First, all AIB members should familiarize themselves with the AIB Code of Ethics. Indeed, the AIB now requires members to attest to having read and understood the Code as a condition of membership. In addition, researchers who submit manuscripts to the AIB journals should have read the AIB Journals Codes of Ethics. Comprehensive ethics resources for AIB members are available online. Second, graduate programs in international business studies, and related disciplines, should provide mandatory training in professional ethics. Research supported by the U.S. National Institutes of Health and the Office of Research Integrity has found that well-designed and well-executed ethics training provides significant, long term benefits to students (Watts et al., 2017). This meta-analytic study made several recommendations for effective ethics education. Ensuring that faculty have significant expertise and experience in discipline-specific ethics, and highly effective teaching skills, improves outcomes for students. In addition, the meta-analysis found that courses that require the active processing of course content (e.g., class debates and workbooks) are more effective than social engagement (e.g., games or service).
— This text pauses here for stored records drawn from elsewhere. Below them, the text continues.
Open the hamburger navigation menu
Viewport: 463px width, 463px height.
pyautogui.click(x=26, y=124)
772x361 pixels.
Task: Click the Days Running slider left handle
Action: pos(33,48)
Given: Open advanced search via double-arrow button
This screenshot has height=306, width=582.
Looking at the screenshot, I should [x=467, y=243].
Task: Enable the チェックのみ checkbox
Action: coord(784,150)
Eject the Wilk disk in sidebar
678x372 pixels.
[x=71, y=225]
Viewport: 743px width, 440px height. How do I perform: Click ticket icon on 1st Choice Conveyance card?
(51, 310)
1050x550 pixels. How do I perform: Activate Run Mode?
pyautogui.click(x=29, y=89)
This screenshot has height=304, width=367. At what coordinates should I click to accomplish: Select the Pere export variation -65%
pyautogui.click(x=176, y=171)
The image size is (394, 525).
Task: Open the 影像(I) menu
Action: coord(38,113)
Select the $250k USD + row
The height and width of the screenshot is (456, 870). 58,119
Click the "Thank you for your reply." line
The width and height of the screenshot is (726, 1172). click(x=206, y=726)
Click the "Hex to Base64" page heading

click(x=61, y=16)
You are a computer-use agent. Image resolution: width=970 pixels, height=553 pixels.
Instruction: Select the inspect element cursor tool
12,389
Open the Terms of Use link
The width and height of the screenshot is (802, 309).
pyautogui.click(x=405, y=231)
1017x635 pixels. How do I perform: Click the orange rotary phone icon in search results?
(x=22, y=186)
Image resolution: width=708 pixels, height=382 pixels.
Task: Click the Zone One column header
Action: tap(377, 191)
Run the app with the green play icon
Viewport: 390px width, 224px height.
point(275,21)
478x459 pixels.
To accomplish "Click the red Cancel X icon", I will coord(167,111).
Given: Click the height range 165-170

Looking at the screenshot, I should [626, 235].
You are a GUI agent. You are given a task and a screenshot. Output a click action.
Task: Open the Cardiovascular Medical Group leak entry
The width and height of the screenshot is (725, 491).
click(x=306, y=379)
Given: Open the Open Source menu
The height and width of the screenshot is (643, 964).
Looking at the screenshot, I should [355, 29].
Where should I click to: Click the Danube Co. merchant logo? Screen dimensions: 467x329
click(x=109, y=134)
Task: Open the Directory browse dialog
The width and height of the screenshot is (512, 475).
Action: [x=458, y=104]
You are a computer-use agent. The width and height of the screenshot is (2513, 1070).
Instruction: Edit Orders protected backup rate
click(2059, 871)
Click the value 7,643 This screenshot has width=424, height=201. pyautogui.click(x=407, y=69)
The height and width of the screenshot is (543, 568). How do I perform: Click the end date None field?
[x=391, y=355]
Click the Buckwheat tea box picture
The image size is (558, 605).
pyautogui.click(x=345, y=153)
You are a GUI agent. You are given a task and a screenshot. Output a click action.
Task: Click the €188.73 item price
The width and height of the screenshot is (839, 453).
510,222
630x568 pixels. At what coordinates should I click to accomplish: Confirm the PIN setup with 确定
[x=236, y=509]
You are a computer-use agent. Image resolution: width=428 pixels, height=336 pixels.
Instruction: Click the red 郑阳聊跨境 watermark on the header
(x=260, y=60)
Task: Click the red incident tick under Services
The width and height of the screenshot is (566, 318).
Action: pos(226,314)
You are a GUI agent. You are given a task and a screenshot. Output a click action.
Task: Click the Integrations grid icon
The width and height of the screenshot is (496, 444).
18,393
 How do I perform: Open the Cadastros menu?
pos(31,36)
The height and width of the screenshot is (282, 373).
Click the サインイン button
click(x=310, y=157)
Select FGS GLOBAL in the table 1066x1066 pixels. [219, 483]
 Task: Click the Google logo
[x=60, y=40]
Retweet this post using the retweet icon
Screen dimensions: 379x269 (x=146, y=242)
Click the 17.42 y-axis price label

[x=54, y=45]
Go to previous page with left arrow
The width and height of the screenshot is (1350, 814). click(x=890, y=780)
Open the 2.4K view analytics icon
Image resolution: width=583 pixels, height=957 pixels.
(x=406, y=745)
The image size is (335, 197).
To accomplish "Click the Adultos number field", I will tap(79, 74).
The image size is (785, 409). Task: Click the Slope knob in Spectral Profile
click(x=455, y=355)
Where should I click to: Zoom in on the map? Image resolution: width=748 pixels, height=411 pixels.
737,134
Evidence also indicates that the use of moderately detailed ethics case studies provides sizable benefits to students. More generally, all AIB members who participate in graduate education have a professional responsibility to ensure that graduate students in their programs are trained and mentored in ways that allow them to understand and practice research ethics consistent with the AIB Codes.


  1. 1

    These included failing to retain data for an adequate period, utilizing inappropriate statistical methods, misrepresenting speculation as fact, and soliciting authorship without making a significant contribution to the research. Questionable research practices (QRPs) have been widely discussed in fields related to international business (Banks, Rogelberg, Woznyj, Landis, & Rupp, 2016a, 2016b; Bedeian, Taylor, Miller, 2010; O’Boyle, Banks, & Gonzalez-Mulé, 2014).

  2. 2

    For example, the appropriateness of hypothesizing after the results are known (HARKing) has been both been criticized as an unethical practice and defended, within certain parameters, as an appropriate research tool (Bem, 2002; Bosco, Aguinis, Field, Pierce, & Dalton, 2016; Grand, Rogelberg, Allen, Landis, Reynolds, Scott, Tonidandel, & Truxillo, 2018; Hollenbeck & Wright, 2017; Kerr, 1998).

  3. 3

    DRPs include:

    • Detrimental authorship practices that may not be considered misconduct, such as honorary authorship and demanding authorship simply in return for access to previously collected data;

    • Not retaining or making data, code, or other information/materials underlying research results available as specified in institutional or sponsor policies, or standard practices in the field;

    • Neglectful or exploitative supervision in research;

    • Misleading statistical analysis that falls short of falsification;

    • Inadequate institutional policies, procedures, or capacity to foster research integrity and address research misconduct allegations, and deficient implementation of policies and procedures; and

    • Abusive or irresponsible publication practices by journal editors and peer reviewers (National Academies of Sciences, Engineering, & Medicine, 2017: 74).

  4. 4

    Eden’s list included three behaviors: redundancy or self-plagiarism, the failure to cross reference or disclose one’s closely related work, and undisclosed relational conflicts of interest.